(Item-finding records)
******************************
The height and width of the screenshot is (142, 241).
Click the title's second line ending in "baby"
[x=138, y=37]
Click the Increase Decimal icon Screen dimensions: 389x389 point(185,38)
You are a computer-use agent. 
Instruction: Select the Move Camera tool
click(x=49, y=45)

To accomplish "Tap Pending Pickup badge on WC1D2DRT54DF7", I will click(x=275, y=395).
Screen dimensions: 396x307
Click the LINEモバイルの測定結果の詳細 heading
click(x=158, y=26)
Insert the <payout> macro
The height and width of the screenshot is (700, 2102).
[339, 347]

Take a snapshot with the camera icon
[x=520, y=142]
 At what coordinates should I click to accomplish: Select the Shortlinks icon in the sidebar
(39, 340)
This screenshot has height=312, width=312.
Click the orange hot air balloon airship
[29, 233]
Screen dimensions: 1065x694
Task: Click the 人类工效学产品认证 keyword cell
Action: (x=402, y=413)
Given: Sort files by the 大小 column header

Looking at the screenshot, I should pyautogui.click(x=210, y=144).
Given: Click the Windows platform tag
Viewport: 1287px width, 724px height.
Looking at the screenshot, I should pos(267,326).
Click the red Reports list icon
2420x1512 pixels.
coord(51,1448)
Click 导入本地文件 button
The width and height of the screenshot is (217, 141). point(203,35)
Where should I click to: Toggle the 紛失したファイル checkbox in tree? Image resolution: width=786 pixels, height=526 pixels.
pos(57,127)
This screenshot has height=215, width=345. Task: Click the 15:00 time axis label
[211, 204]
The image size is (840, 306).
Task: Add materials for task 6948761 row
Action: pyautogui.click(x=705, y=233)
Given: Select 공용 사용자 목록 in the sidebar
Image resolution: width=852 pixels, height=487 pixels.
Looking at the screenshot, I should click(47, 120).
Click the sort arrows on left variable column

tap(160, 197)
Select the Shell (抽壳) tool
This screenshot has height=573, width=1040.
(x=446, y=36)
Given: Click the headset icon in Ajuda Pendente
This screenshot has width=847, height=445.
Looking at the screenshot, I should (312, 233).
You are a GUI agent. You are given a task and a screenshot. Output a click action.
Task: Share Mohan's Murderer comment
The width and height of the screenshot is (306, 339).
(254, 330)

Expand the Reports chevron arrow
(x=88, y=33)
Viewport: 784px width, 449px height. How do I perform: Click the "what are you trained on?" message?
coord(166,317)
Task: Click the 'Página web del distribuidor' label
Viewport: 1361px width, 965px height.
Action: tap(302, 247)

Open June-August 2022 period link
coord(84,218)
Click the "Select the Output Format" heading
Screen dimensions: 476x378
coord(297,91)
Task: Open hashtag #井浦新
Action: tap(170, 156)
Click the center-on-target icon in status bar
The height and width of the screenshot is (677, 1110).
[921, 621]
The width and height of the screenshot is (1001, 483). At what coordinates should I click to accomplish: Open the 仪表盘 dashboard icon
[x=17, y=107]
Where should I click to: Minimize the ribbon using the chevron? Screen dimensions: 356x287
******************************
### Instructions to follow:
Copy the stretch of records from the line containing "Expand the Reports chevron arrow" through the line containing "coord(166,317)", repeating those lines exactly.

### Answer for this exercise:
Expand the Reports chevron arrow
(x=88, y=33)
Viewport: 784px width, 449px height. How do I perform: Click the "what are you trained on?" message?
coord(166,317)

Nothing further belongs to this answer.